Introduction of Nano-hole sequencing technology

Source: Internet
Author: User
Tags comparable

Introduction of Nano-hole sequencing technology
    • Nano hole sequencing
    • Fourth generation
    • Sequencing
The nano-sequencing is coming.

The technology of Nano-hole sequencing (also known as the fourth Generation sequencing technology) is a new generation of sequencing technology that has arisen in recent years. The current sequencing length can reach 150kb. This technology began in the 90 's, underwent three major technological innovations: one, single molecule DNA from the nano-hole through, second, the nano-pore of the enzyme for sequencing molecules in the control of the accuracy of the single nucleotide, three, single nucleotide sequencing accuracy control. At present, the widely accepted nano-hole sequencing platform in the market is Oxford Nanopore Technologies (ONT) Company's Minion Nano-hole sequencing instrument. It is characterized by single-molecule sequencing, sequencing read long (over 150kb), sequencing speed, sequencing data real-time monitoring, machine portability and so on. This review highlights the technical features and application areas of the Minion sequencing instrument.

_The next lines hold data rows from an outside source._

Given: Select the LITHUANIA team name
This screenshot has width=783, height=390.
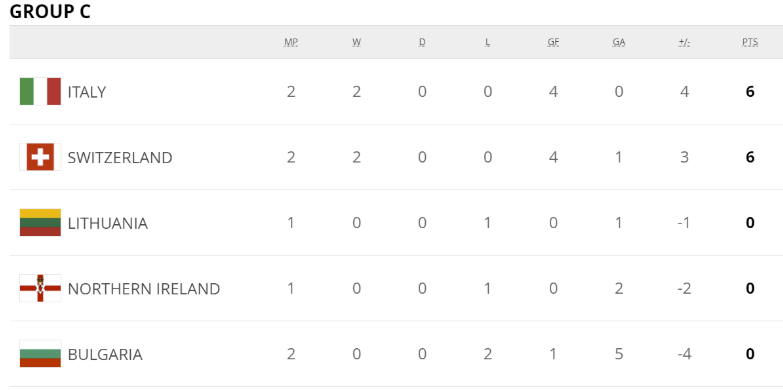Looking at the screenshot, I should [x=108, y=223].
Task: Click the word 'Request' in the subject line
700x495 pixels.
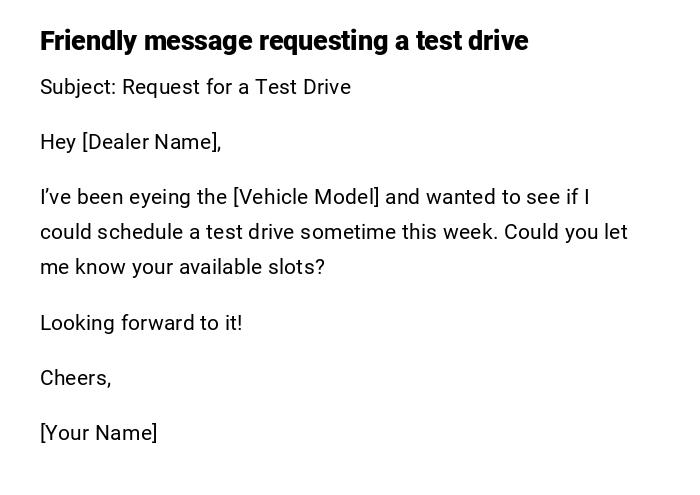Action: pos(161,87)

I. Brief introduction of Minion sequencing technology

The core of the Minion Nano-hole sequencing instrument is a flow cell with 2,048 nano-holes, divided into 512 groups, controlled by a dedicated integrated circuit. The sequencing principle is shown in Figure 1a: First, the two-molecule DNA is connected to lead adaptor (blue), hairpin adaptor (red) and trailing adaptor (brown); When sequencing begins, the lead Adaptor leads the sequencing molecule into an enzyme-controlled nano-hole, and the lead adaptor is the template read (that is, the DNA molecule to be sequenced) through the nano-hole, the role of hairpin adaptor is the guarantee of DNA double-chain sequencing, and then complement Read (the complementary chain of the molecules to be sequenced) passes through the nano hole, and finally the trailing adaptor. In the above sequencing method, the template read and complement read sequentially through the nano-hole, using pairwise alignment, they are combined into a three-way read, and in another sequencing method, do not use hairpin adaptor, Only the sequencing template read, which eventually forms 1D read. The latter sequencing method has a higher throughput, but the accuracy of sequencing is less than 2D read. Each connector sequence (adaptor) varies with the current that is caused by the nano hole (figure 1c), which can be used to identify the base.

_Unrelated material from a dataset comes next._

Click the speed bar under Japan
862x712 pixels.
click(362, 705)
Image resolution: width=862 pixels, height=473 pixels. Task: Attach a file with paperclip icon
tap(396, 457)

Ii. advantages of Minion compared to other NGS sequencing platforms

1, the detection of alkali-based modification

The Nano-hole sequencing technique can detect four kinds of cytosine (cytosine) base modification, respectively, 5-methycytosine,5-hydroxymethycytosine,5-formylcytosine and 5-carboxylcytosine. The detection accuracy rate is 92%-98%.

2, real-time sequencing monitoring

For clinical practice, it is important to obtain and analyze Dna/rna sequences in real time. For traditional NGS sequencing, this is very difficult to do. But for minion, it is relatively easy to achieve. This is not only because the Minion volume is small, easy to operate, and so on, because in the sequencing process of single molecules through the nano-hole, the current changes can be detected and identified, this design allows users in the sequencing process based on real-time results to make some judgments.

Real-time sequencing monitoring is an important application for Minion sequencing for specific target sequences (Figure 2): When the DNA fragment passes through the nano-hole, if the current change presents the same trend as the target sequence, the nano-hole is passed. If the DNA fragment and the target sequence present different current trends, they cannot pass through the nano-pores. In this way, the enrichment of the target sequence is achieved, which significantly reduces the sequencing time and is important for in-situ and instant diagnosis.

3. Read with longer measurements

With the Minion Sequencer, for 1D read can get 300kb long read, for 2D read can get 60kb long read. Using the long read generated by the Minion Sequencer, the researchers managed to fill the human reference genome with a long 50kb gap in the Xq24 chromosome. Multiple copies of the CT47 gene were present in the region, and the researchers used Minion's long read to determine that there was a high likelihood of 8 CT47 gene copies in the region (Figure 3).

4, the detection of structural variation

The characteristic of NGS short sequence makes the detection of structural variation often inaccurate. This problem is particularly severe in cancer detection because of the variety of structural variations that are rife in cancer tissue. The researchers found that the structural variation results obtained from the long read of the hundreds of copies of the Minion were more reliable than the million read results measured by the NGS platform.

5. RNA expression Analysis

For RNA expression analysis, the problem with short sequences measured by the NGS platform is that the sequence needs to be spliced to get the transcript. This is troubling for the study of variable shear. Because NGS sequencing does not normally produce enough information to differentiate different forms of variable shearing. The long read generated by the Minion Sequencer can be a better solution to this problem. The researchers used the Dscam1 gene of Drosophila as an example, there are 18,612 kinds of variable shear forms, using the Minion Sequencer can detect more than 7,000 kinds of variable shear patterns, and such results using NGS short sequence sequencing can not be obtained.

6. Development of bioinformatics supporting software

In recent years, with the development of biological information analysis method, the ratio of minion sequencing reads to the reference genome has increased from 66% to 92%. In this article, the application scenarios of various tools are described separately. The tool overview is shown in table 1.

1. Base Identification Tool

Metrichor is a software for base recognition based on hidden Markov model introduced by ONT corporation. Its use requires a network connection. Minion registered users need to obtain the developer account to obtain the source code of the software. At the beginning of 2016, Nanocall and Deepnano software were developed in two laboratories. Both of these software can be run locally without the need for a network connection. Nanocall based on the hidden Markov model, the base recognition of 1D read can be done locally, and the Deepnano based on the recurrent neural network framework can obtain more accurate base recognition than hidden Markov model.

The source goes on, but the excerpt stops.